A proposta nasceu da indicação do jornalista vilhenense Paulo Mendes ao deputado Cirone Deiró
 
A Assembleia Legislativa de Rondônia aprovou, em outubro de 2025, a Lei nº 6.210, que obriga a instalação de tacógrafos em todas as ambulâncias e veículos destinados ao transporte de pacientes, sejam públicos ou privados.
 
A medida complementa a legislação nacional que já prevê o uso de tacógrafos em veículos de transporte, mas que até então não estava regulamentada de forma específica no Estado para ambulâncias.
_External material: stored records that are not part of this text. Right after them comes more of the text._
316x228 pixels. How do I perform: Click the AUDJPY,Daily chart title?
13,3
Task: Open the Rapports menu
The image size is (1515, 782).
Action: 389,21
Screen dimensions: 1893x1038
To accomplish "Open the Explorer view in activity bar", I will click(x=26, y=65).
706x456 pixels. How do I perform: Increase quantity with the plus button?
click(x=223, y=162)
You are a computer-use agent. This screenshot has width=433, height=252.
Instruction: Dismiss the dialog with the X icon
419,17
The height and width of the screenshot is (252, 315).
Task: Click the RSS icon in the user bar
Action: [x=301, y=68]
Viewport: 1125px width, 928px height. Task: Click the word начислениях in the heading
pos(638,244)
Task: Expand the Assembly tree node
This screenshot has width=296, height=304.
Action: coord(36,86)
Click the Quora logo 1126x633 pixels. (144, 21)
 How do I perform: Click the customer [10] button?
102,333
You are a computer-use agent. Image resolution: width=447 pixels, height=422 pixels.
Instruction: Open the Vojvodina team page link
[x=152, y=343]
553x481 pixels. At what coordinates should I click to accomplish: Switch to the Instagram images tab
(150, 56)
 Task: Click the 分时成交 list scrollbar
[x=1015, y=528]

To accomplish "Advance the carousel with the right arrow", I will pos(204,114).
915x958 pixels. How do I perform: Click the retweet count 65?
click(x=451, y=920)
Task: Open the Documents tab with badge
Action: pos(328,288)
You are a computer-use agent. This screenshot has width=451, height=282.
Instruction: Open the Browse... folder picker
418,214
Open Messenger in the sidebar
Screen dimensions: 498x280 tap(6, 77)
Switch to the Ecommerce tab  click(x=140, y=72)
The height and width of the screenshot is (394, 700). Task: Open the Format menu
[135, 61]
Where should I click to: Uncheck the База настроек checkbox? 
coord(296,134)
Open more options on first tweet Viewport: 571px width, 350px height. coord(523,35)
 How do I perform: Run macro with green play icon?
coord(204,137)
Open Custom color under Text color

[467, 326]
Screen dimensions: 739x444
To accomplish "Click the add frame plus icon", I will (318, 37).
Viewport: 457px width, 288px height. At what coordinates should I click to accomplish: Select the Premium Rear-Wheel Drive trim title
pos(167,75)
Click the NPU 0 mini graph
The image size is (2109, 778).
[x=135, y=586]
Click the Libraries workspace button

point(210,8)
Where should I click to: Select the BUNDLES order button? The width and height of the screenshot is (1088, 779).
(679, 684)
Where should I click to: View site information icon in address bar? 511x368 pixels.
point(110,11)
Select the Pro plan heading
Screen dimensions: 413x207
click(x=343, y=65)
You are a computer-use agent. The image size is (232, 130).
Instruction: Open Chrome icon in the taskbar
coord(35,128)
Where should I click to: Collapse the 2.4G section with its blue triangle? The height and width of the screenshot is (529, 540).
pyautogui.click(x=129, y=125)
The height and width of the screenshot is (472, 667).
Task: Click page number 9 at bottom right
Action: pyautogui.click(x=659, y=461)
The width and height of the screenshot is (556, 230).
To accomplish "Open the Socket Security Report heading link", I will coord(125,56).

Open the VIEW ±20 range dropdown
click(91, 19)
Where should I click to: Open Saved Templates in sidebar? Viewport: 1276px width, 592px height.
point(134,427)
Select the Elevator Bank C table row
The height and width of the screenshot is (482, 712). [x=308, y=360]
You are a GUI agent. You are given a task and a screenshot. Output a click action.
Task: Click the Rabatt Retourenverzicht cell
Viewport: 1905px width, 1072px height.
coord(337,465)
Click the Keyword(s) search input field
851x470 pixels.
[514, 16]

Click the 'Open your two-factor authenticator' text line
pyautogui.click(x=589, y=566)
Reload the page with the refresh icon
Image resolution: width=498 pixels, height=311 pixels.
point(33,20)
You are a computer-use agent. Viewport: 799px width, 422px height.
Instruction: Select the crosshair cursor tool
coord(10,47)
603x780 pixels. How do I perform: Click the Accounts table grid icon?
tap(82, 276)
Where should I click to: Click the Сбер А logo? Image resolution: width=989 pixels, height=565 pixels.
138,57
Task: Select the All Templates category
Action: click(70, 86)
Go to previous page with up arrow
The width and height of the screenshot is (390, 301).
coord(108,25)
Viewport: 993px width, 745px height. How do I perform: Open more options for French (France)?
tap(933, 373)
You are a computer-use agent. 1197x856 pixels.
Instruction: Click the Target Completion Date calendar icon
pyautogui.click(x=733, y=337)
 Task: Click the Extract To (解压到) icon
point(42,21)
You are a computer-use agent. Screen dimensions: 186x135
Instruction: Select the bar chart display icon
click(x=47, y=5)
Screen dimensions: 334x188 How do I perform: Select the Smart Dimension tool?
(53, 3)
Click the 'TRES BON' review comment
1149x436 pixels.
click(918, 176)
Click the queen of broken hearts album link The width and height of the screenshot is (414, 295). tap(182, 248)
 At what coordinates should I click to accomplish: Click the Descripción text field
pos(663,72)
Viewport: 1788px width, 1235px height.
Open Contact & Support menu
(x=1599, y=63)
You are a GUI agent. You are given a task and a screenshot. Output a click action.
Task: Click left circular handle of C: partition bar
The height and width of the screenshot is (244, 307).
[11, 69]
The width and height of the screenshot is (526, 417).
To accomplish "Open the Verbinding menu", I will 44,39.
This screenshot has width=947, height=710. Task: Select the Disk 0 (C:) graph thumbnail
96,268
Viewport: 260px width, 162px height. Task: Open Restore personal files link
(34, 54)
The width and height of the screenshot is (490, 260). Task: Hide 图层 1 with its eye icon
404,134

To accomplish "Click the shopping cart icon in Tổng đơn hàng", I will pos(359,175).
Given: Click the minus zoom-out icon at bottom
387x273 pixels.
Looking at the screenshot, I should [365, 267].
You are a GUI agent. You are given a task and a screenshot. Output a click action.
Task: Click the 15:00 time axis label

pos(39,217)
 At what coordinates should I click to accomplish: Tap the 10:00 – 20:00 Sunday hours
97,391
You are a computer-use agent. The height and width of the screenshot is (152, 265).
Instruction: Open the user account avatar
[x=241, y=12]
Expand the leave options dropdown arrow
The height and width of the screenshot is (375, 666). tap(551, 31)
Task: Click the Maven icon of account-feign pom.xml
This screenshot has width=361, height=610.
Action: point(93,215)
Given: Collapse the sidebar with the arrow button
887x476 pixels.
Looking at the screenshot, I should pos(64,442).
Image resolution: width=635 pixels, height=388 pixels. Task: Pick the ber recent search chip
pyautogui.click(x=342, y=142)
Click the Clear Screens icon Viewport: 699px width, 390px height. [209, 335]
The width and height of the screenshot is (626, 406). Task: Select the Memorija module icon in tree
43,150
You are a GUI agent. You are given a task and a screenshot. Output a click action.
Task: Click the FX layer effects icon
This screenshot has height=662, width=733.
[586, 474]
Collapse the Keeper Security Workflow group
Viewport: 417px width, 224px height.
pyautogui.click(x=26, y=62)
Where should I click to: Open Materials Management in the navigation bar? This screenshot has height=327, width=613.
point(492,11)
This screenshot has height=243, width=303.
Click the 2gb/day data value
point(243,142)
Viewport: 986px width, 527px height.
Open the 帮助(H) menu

Agora, além de reforçar essa obrigatoriedade, a lei recomenda a adoção de sistemas de telemetria capazes de registrar velocidade, frenagens bruscas, acelerações excessivas e tempo de operação contínua, e exige dispositivos sonoros que alertem os motoristas quando o limite de velocidade da via for ultrapassado.
 
Os equipamentos devem ser certificados por órgãos como o INMETRO, e as unidades de saúde têm 180 dias para se adequar às exigências. O Executivo deve regulamentar os detalhes em até 60 dias, e o descumprimento acarretará advertências, multas e até suspensão da autorização de operação.
 
A relevância da lei se evidencia diante de acidentes graves envolvendo ambulâncias em Rondônia. Em abril de 2025, uma colisão na BR-364 entre uma ambulância e uma carreta carregada de soja resultou na morte de uma gestante de 19 anos, de sua mãe e de uma médica que a acompanhava (LEMBRE AQUI).
 
O episódio expôs a vulnerabilidade das viagens longas e noturnas, comuns porque o interior do Estado ainda não possui autonomia plena em serviços de saúde de alta complexidade. Pacientes e equipes médicas precisam se deslocar por centenas de quilômetros até Porto Velho, muitas vezes em condições de fadiga e sob pressão de tempo, aumentando o risco de acidentes.
 
A proposta nasceu da indicação do jornalista vilhenense Paulo Mendes ao deputado Cirone Deiró. Mendes identificou a necessidade de maior controle sobre o tráfego de ambulâncias e veículos de transporte de pacientes, tanto públicos quanto privados.
 
O projeto foi aprovado pelos deputados, vetado pelo governador e, posteriormente, teve o veto derrubado pela Assembleia, garantindo sua obrigatoriedade. A decisão reforça o compromisso do Legislativo com a redução dos índices de acidentes e com a proteção da vida (CONFIRA AQUI a lei, na íntegra).
 
Embora não resolva a falta de estrutura hospitalar no interior, a lei cria uma rede de segurança adicional para os deslocamentos inevitáveis. Ao exigir monitoramento constante e alertas de velocidade, busca mitigar riscos como o sono ao volante e o excesso de velocidade, fatores recorrentes nos acidentes.
 
Em um estado onde as estradas são longas e os serviços de saúde ainda centralizados na capital, a legislação se torna vital para salvar vidas e dar mais tranquilidade às famílias que dependem do transporte em ambulâncias.